- Extrait fourni -

--------------------------------------------------

Tartuffe – Ivo van Hove – Comédie Française – du 15 janvier au 24 avril 2022.
Si de son vivant Molière a suscité des polémiques retentissantes, plus de trois cents ans après sa mort ses pièces ont encore le pouvoir de défrayer la chronique, surtout quand elles sont mises en scène par des artistes étrangers qui ne s’embarrassent pas des conventions. Le Tartuffe d’Ivo van Hove ne ressemble à aucun autre : d’abord parce qu’il se rapproche du texte d’origine resserré sans « happy end », ensuite parce qu’il tire la corde dramatique jusqu’au bout dans une suite d’oppositions frontales, et enfin parce que la sensualité de son Tartuffe place Elmire en position ambigüe face à lui. La mise en scène résolument moderne est servie par un casting impeccable de six comédiens au sommet de leur art. Le résultat est un match de catch qui tient en haleine de bout en bout. Cette réussite lance à merveille la saison des quatre cents ans de la naissance de Molière
Orgon recueille chez lui un pauvre hère pieux, Tartuffe, qui va rapidement imposer à la maisonnée sa vision de la morale. La mère d’Orgon, la dévote Madame Pernelle, est entièrement acquise à sa cause, Orgon est sous son emprise, tandis que son fils, Damis, sa femme Elmire et son beau-frère Cléante essaient tant bien que mal de défendre leur liberté avec le soutien de la servante Dorine.
La scène est vide et le décor se construit au fil des actes. Ivo van Hove choisit d’insérer une saynète de départ muette : Orgon découvre Tartuffe en clochard dans la rue et la famille l’entoure pour le laver et le sortir de la misère. Le noir des débuts se peuple ensuite de lustres bourgeois. L’esthétique est superbe, les bouquets de fleurs somptueusement arrangés. Assister à la mise en place du décor est une manière de prendre de la distance. Un carré de papier blanc est scotché sur le sol, délimitant l’aire de jeu tandis qu’un autre ring est construit en hauteur. Les comédiens sont en costumes sombres, seule Elmire porte une courte robe noire. La modernité s’installe.
Tout au long de la pièce, avant chaque scène, les comédiens positionnés autour du « carré blanc » se saluent en prélude au combat. L’affrontement est avant tout verbal mais il est partout. La zizanie semée par Tartuffe est présente bien avant qu’il n’apparaisse. Madame Pernelle s’en prend à Elmire, Cléante à Orgon… Le combat implique aussi plusieurs adversaires parfois. Les mots claquent, les vers fusent, aiguisés comme des couperets. Il faut marquer des points, toucher l’adversaire. La marque de respect du salut initial donne encore plus de grandeur aux échanges, qui n’en demeurent pas moins douloureux.

--------------------------------------------------

- Enregistrements fournis -
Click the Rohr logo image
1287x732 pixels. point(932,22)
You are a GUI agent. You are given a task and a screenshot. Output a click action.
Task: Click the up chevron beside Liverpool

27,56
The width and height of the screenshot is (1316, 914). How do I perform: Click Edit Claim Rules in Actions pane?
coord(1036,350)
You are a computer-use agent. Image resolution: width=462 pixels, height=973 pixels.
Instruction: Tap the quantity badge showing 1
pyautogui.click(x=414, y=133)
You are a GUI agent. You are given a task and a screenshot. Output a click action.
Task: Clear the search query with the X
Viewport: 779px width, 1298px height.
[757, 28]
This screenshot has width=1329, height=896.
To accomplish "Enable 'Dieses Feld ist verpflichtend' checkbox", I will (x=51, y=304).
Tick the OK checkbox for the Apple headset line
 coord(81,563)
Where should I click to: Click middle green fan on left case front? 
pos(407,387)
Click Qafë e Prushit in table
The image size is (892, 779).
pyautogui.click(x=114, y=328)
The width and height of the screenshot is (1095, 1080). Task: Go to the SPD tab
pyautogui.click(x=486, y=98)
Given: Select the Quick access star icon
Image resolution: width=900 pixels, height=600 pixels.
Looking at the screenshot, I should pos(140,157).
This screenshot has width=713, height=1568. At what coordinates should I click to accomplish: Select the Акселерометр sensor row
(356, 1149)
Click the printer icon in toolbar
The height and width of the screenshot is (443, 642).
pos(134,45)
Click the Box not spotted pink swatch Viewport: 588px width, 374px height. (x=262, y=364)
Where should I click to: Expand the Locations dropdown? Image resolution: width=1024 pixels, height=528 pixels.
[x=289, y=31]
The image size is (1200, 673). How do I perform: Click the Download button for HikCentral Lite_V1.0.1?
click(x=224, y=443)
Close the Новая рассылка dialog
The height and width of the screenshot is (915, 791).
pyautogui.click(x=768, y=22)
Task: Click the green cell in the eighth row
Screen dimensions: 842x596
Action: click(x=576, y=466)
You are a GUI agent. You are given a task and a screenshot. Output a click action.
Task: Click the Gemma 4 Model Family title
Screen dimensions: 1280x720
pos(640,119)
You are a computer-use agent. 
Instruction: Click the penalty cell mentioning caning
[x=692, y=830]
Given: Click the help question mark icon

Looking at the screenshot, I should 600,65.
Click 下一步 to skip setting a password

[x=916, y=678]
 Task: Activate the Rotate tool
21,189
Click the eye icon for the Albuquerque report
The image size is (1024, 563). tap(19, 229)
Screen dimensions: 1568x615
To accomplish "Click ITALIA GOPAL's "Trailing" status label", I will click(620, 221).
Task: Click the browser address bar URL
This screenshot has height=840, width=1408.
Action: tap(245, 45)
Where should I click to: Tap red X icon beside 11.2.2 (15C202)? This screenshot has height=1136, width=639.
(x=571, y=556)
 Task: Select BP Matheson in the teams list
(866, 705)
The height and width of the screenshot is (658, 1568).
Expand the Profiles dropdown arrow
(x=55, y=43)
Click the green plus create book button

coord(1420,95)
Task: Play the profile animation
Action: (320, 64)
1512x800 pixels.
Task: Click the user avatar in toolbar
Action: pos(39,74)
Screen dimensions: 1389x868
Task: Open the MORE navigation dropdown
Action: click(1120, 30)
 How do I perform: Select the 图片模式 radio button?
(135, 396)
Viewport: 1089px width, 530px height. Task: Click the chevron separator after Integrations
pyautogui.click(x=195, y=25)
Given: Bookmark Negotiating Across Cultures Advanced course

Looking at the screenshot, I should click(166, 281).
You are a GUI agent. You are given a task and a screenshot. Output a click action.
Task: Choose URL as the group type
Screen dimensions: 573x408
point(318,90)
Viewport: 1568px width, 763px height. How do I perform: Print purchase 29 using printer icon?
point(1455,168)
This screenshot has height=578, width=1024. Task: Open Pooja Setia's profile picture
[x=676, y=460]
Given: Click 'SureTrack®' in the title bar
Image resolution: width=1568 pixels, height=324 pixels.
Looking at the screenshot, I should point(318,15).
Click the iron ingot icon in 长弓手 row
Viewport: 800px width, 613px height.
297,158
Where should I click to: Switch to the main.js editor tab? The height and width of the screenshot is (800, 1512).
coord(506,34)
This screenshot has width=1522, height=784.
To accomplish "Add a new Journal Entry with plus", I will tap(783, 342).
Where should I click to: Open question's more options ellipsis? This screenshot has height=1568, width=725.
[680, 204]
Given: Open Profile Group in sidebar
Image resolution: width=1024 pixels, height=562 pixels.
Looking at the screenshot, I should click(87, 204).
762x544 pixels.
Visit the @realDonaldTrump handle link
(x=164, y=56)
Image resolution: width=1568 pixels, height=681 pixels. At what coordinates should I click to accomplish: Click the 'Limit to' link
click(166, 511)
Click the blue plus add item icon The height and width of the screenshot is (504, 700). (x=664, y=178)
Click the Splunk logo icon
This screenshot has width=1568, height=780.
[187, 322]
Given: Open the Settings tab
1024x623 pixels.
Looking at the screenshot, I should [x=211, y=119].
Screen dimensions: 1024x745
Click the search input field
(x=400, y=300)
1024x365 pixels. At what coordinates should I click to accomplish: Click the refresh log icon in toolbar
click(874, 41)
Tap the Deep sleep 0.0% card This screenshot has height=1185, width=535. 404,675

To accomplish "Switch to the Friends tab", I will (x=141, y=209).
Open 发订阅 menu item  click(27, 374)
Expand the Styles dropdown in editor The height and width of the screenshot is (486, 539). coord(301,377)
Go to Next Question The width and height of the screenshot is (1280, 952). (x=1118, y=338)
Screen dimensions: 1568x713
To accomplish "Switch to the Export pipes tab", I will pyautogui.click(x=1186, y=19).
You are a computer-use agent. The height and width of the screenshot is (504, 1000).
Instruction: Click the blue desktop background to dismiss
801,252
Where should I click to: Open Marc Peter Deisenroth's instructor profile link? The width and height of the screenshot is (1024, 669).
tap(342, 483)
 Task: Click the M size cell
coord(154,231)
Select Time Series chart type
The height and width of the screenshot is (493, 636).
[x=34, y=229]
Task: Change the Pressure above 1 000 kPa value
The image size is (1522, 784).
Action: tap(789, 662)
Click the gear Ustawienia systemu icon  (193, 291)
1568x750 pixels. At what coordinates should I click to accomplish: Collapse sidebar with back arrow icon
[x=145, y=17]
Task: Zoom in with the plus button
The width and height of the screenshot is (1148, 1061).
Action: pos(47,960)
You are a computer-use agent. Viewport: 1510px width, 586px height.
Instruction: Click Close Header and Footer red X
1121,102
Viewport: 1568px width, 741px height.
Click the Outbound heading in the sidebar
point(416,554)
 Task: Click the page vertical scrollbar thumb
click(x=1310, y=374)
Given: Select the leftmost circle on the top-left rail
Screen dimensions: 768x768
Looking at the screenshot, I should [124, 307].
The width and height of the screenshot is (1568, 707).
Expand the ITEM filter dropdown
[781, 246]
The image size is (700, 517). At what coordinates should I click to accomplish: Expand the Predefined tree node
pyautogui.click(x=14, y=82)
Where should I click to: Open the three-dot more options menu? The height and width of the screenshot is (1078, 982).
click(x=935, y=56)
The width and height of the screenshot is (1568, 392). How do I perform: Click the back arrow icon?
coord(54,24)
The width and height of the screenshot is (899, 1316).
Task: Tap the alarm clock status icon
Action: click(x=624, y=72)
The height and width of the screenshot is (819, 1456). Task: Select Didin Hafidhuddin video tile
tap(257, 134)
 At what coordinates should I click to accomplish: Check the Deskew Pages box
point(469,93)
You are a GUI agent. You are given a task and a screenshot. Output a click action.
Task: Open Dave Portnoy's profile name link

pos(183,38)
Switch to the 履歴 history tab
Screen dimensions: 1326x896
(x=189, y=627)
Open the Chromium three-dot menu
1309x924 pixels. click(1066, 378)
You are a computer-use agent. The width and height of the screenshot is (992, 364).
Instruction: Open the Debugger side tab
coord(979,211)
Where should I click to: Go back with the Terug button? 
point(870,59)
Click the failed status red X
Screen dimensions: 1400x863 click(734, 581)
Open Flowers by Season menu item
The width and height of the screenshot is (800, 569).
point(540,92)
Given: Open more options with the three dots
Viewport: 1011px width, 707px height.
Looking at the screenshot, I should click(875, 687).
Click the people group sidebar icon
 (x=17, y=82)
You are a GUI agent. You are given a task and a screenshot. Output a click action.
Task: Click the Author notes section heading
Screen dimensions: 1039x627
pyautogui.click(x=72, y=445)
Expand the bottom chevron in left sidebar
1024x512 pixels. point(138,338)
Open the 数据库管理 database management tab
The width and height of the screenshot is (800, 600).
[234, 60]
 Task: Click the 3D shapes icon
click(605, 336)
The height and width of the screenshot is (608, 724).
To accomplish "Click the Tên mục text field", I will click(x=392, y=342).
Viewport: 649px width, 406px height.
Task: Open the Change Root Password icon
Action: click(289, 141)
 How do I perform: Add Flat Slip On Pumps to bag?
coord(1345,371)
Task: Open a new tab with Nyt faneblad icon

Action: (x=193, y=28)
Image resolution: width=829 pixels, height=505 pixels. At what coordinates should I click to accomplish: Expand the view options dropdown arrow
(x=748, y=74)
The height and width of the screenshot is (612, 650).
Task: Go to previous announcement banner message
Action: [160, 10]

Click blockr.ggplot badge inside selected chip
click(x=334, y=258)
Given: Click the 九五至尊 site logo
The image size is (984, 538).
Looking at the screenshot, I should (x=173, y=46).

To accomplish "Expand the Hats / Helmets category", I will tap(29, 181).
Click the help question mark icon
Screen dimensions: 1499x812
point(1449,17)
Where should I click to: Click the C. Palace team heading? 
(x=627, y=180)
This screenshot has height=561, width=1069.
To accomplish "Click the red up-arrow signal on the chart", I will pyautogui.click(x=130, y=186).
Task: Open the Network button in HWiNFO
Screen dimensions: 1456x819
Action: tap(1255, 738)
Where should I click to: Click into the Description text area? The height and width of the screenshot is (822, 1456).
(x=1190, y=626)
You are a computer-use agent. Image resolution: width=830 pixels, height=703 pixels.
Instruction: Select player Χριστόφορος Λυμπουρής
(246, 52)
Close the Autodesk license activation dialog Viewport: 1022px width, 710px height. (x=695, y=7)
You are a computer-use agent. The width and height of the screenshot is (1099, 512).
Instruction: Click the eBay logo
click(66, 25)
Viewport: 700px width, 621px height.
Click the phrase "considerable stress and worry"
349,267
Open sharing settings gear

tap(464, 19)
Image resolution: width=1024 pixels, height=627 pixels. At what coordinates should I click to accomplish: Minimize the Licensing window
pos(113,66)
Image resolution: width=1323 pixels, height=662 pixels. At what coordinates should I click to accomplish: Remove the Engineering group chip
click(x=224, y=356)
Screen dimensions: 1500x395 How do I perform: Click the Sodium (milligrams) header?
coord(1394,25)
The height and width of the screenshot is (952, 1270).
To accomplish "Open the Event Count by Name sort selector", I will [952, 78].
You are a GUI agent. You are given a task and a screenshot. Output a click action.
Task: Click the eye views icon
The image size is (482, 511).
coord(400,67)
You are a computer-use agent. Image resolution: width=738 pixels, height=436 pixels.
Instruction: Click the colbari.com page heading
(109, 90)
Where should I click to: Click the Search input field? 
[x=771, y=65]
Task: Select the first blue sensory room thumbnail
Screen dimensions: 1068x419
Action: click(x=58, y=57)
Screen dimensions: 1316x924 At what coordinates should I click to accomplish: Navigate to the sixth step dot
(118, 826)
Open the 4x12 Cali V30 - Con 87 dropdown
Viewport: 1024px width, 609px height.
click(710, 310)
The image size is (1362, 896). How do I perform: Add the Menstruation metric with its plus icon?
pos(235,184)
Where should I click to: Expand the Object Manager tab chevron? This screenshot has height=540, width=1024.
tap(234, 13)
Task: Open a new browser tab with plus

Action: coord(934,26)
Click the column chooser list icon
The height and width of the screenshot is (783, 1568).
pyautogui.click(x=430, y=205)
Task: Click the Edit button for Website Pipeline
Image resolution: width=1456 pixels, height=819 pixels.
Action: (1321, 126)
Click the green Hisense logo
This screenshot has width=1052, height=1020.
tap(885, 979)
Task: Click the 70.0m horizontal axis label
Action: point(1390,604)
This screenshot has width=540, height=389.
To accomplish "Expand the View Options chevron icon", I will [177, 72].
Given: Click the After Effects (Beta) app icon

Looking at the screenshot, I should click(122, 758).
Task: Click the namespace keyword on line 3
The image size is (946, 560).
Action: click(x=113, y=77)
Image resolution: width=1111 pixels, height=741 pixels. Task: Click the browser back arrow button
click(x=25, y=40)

--------------------------------------------------

- Problèmes à résoudre -
A) Pourriez-vous recopier à l'identique les enregistrements, en commençant à la ligne qui contient « Where should I click to: Go » et en vous arrêtant après celle qui contient « click(605, 336) » ?
B) Pouvez-vous rédiger la suite de la critique de Tartuffe, à partir de sa dernière phrase ?
Les enregistrements n'ont aucun lien avec la critique de Tartuffe.

- Réponses aux exercices -
A)
Where should I click to: Go back with the Terug button? 
point(870,59)
Click the failed status red X
Screen dimensions: 1400x863 click(734, 581)
Open Flowers by Season menu item
The width and height of the screenshot is (800, 569).
point(540,92)
Given: Open more options with the three dots
Viewport: 1011px width, 707px height.
Looking at the screenshot, I should click(875, 687).
Click the people group sidebar icon
 (x=17, y=82)
You are a GUI agent. You are given a task and a screenshot. Output a click action.
Task: Click the Author notes section heading
Screen dimensions: 1039x627
pyautogui.click(x=72, y=445)
Expand the bottom chevron in left sidebar
1024x512 pixels. point(138,338)
Open the 数据库管理 database management tab
The width and height of the screenshot is (800, 600).
[234, 60]
 Task: Click the 3D shapes icon
click(605, 336)

B)
La tension est portée par la musique, digne des meilleurs thrillers, signée par Alexandre Desplat. Comme dans un film, elle annonce la tension, soutient le rythme et ne lâche rien.
Ivo van Hove choisit un Tartuffe charmeur et séduisant, loin du profiteur gros et gras parfois représenté. Christophe Montenez excelle dans ce rôle trouble, terriblement séduisant et malsain à la fois, dans un registre semblable à sa précédente collaboration avec Ivo van Hove dans Les Damnés. Il attire et effraie à la fois, avec un magnétisme inquiétant. L’empire qu’il a sur Orgon se matérialise dans une scène sidérante où les deux hommes en transe se tiennent par les bras et se parlent dans des langues anciennes, Orgon-Denis Podalydès étant entièrement captivé par Tartuffe-Christophe Montenez.
La femme d’Orgon aussi sera troublée … C’est l’une des énigmes de la pièce dans les versions plus classiques : que fait Elmire, femme séduisante et intelligente, avec cet ennuyeux Orgon ? Le néerlandais choisit de lui faire quitter sa réserve: son Elmire est touchée par la personnalité de Tartuffe. Incarnée ici par Marina Hands, la noble épouse n’en est pas moins débordante de sensualité. Elle oscille entre des sentiments contraires et douloureux. La scène de la table, où Orgon caché regarde Tartuffe embrasser sa femme est singulièrement sensuelle.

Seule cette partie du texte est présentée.